First of all, you should be completely aware of the changed pattern to implement a proper plan of action. So, let us have a look at the revised pattern before we go ahead with the formula to crack it.

Until last year, the All India Pre-Medical Test (AIPMT) had 200 questions in total, with 50 questions each in Physics, Chemistry, Botany and Zoology. The exam was of three hours’ duration, with 1/4th negative marking.

As compared to AIPMT, NEET will have a total of 45 questions each in Physics, Chemistry, Botany and Zoology, totaling 180 questions. The paper will be of three hours and will carry 1/4th negative marking.

Now, let’s get the right formula set to ensure that your long cherished dream of becoming a doctor is fulfilled. Here are a few ways to help you out towards better preparation:

*As the exam is being conducted by the CBSE, a thorough reading of NCERT books is a must. The content of NCERT books should be read completely and figures given should be understood minutely. Solve the exercises given in the NCERT books.

*You will have to answer 180 questions in three hours, so take mock tests in order to learn time management. A student will be required to solve each question in a minute’s time, so regular practice of at least 15-20 full length tests before taking the actual exam will prove beneficial.

*There are some differences in the CBSE syllabus of Class XI and XII compared to NEET. Do a close comparison of the syllabi.
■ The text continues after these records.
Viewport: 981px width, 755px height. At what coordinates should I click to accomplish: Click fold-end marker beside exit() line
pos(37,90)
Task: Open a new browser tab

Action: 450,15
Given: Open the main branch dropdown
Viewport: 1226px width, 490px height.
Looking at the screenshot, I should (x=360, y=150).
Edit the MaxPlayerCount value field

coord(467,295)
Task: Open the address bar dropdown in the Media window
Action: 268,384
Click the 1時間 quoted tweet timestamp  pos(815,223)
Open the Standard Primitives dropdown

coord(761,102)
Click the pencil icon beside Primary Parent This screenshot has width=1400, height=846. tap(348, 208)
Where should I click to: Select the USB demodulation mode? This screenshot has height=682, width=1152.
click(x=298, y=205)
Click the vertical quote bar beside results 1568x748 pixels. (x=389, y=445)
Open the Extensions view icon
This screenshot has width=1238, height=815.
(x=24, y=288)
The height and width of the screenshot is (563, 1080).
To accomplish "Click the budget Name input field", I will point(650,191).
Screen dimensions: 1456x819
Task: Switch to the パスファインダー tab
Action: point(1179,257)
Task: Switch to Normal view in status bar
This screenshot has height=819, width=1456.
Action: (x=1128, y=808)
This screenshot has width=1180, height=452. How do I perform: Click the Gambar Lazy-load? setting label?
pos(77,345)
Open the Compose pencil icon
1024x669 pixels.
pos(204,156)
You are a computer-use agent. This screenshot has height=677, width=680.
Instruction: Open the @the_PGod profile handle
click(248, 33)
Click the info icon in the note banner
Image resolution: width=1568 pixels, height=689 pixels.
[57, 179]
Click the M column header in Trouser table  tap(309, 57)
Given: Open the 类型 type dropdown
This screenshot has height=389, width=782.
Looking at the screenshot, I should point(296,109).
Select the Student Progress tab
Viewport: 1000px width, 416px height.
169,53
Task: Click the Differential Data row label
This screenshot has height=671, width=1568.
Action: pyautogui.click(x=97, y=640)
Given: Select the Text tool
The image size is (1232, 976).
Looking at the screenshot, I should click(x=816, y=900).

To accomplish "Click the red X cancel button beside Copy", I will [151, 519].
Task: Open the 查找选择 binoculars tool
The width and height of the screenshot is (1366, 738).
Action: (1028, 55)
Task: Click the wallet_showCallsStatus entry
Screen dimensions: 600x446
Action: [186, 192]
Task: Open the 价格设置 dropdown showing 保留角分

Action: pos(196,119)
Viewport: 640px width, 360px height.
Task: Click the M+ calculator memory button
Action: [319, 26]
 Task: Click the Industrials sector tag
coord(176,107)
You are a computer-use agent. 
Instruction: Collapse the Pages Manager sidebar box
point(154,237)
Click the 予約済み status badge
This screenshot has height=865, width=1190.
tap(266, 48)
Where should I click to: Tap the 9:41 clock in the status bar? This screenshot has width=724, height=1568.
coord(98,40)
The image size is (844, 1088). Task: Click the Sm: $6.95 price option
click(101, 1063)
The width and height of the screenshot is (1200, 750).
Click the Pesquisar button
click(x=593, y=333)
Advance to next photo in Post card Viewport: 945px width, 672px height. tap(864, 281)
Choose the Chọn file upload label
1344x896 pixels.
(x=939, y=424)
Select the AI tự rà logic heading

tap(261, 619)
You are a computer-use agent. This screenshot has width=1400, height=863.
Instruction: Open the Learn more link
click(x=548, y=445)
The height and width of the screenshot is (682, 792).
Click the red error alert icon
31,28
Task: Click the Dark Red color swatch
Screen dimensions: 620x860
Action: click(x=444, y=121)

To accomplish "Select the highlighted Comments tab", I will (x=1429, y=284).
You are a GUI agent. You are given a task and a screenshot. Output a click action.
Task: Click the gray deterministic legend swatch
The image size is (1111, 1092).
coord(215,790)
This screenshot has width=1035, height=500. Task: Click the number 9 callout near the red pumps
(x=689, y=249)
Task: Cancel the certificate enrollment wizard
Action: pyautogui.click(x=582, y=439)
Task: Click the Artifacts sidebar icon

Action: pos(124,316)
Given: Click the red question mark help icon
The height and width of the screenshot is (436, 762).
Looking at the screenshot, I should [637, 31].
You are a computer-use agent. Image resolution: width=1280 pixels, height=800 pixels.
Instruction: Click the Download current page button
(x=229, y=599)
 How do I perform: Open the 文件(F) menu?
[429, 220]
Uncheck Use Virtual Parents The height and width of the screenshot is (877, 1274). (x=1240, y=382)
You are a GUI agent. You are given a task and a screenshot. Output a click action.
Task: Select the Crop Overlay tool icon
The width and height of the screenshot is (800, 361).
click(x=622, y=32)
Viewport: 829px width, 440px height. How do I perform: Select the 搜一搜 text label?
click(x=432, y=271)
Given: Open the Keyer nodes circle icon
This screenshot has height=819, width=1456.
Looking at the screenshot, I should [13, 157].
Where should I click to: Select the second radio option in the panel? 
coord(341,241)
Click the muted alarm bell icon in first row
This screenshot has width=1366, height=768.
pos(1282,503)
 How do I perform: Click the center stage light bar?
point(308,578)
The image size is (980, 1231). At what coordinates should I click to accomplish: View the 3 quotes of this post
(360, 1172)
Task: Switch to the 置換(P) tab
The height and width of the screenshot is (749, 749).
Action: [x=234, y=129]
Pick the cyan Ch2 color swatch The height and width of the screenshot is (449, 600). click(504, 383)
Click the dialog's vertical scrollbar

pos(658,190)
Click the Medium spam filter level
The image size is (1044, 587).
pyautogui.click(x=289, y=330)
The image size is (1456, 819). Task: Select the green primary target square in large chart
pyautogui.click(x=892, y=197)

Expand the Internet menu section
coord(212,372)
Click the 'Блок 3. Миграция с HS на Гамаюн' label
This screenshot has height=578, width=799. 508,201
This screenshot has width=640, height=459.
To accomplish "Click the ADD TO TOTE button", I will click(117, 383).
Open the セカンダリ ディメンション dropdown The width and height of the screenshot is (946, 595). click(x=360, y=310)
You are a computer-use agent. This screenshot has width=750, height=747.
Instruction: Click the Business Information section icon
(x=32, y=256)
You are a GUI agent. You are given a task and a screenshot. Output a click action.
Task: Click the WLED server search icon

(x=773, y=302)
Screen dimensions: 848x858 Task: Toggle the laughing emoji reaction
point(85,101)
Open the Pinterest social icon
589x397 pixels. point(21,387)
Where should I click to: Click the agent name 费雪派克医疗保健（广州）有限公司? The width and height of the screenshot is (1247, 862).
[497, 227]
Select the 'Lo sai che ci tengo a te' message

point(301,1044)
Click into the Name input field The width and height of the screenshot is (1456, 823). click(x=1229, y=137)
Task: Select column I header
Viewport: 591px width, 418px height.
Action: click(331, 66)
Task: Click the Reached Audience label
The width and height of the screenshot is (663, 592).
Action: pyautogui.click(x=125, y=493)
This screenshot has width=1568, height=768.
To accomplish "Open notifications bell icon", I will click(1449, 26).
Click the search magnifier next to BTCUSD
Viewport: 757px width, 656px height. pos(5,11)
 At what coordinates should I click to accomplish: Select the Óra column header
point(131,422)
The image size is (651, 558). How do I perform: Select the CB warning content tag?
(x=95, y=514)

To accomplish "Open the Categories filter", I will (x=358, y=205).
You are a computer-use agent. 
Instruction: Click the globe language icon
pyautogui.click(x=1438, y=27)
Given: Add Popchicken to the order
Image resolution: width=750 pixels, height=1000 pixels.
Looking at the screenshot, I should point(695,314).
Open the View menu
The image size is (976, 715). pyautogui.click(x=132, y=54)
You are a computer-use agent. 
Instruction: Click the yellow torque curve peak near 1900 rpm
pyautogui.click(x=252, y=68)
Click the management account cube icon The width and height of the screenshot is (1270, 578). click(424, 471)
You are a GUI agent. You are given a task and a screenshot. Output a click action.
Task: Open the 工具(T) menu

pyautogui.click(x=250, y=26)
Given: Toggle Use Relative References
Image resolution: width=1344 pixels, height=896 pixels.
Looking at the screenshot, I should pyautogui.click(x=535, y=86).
*Going through the previous year’s AIPMT exam papers will help, as NEET is expected to be of the same difficulty level.

Also, the right dose of mental guidance is of utmost importance for students. A positive attitude and a calm disposition will definitely help you develop a stress free study environment. Panicking is never a solution; it just hampers the aspirant’s overall performance. So, let go of your worries and adopt a practical stance. React wisely to the amendments not just today, but also in the future.

The good news is that players in the education industry have come up with strategies to make NEET easier for the aspirants. For example, The Karnataka Examinations Authority has planned to hold a capacity-building programme to prepare students for NEET 2013.